Yesterday I found out that we will not be moving. At least not right now.
It was kind of stressful news, because now I am going to have to commute every day to school about 45 minutes, which means that we are going to have to rearrange our budget so that we can afford all of that gas money.
Commuting is also a scary subject because I still have panic attacks when I drive on the freeway, but that is a whole other topic for another day.At first when we found out that Alex didn't get the promotion, it sucked, but I wasn't that upset.
Even though Alex was pretty crushed. He felt like a huge failure and like he wasn't providing for our family. Luckily I was pretty calm and I helped reassure him that God is in control and everything will be fine.
Then yesterday I broke down.
While Alex was at work I was getting ready to leave to run some errands and my heart started racing.

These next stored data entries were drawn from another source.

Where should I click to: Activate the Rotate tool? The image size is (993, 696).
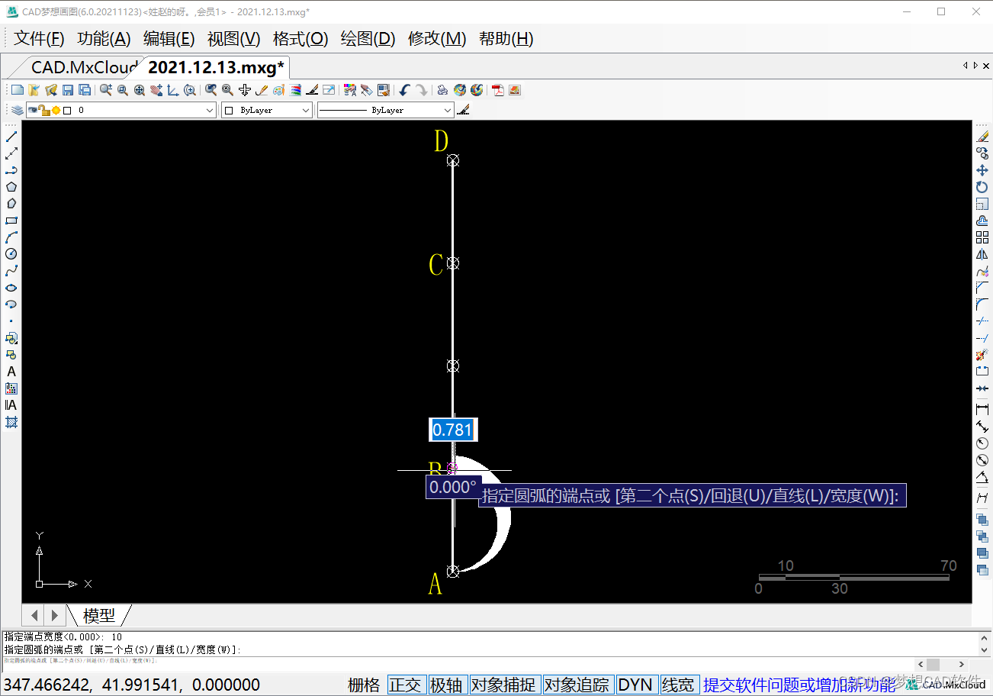pyautogui.click(x=982, y=187)
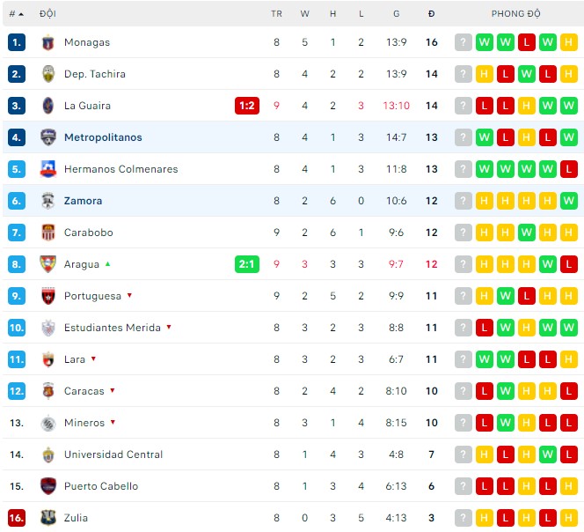Screen dimensions: 584x532
Task: Sort standings by the TR matches header
Action: coord(276,14)
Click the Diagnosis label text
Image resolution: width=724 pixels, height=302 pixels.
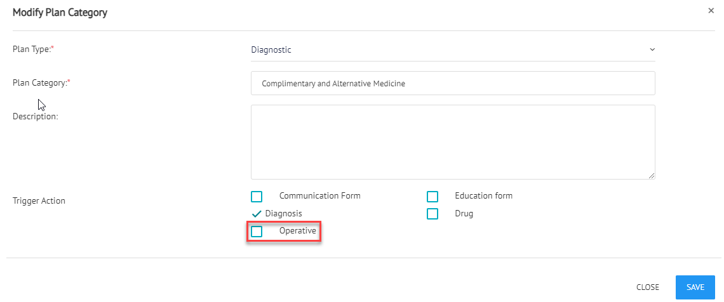pyautogui.click(x=283, y=213)
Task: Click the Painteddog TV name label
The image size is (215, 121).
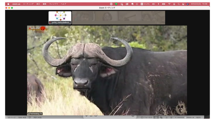Action: pyautogui.click(x=36, y=113)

I am trying to transfer my admission from one campus to the other (one that is closer).
I can't register for classes until I go to an orientation.
And until my campus transfer gets processed.
Which I thought I had already missed all of the orientations offered.
And on top of everything I know that my job is going to have a really hard time working around my school schedule... as in they may not do it if it is too bad.
So I was a little stressed, and scrambling, and disappointed, and confused, and feeling a bit helpless.
I sat down on the floor in my closet and cried.
Not sure where to go next because I feel like everything is out of my hands.
Which is probably because it is out of my hands.
I think I have been trying to hold back those tears for awhile.
I've wanted so badly to trust that God has everything figured out.
But yesterday, as I sat there with tears streaming down my cheeks, I prayed.
I told God that I don't know how to trust Him with this,
that no matter how much I strive to let this go, I honestly don't know how.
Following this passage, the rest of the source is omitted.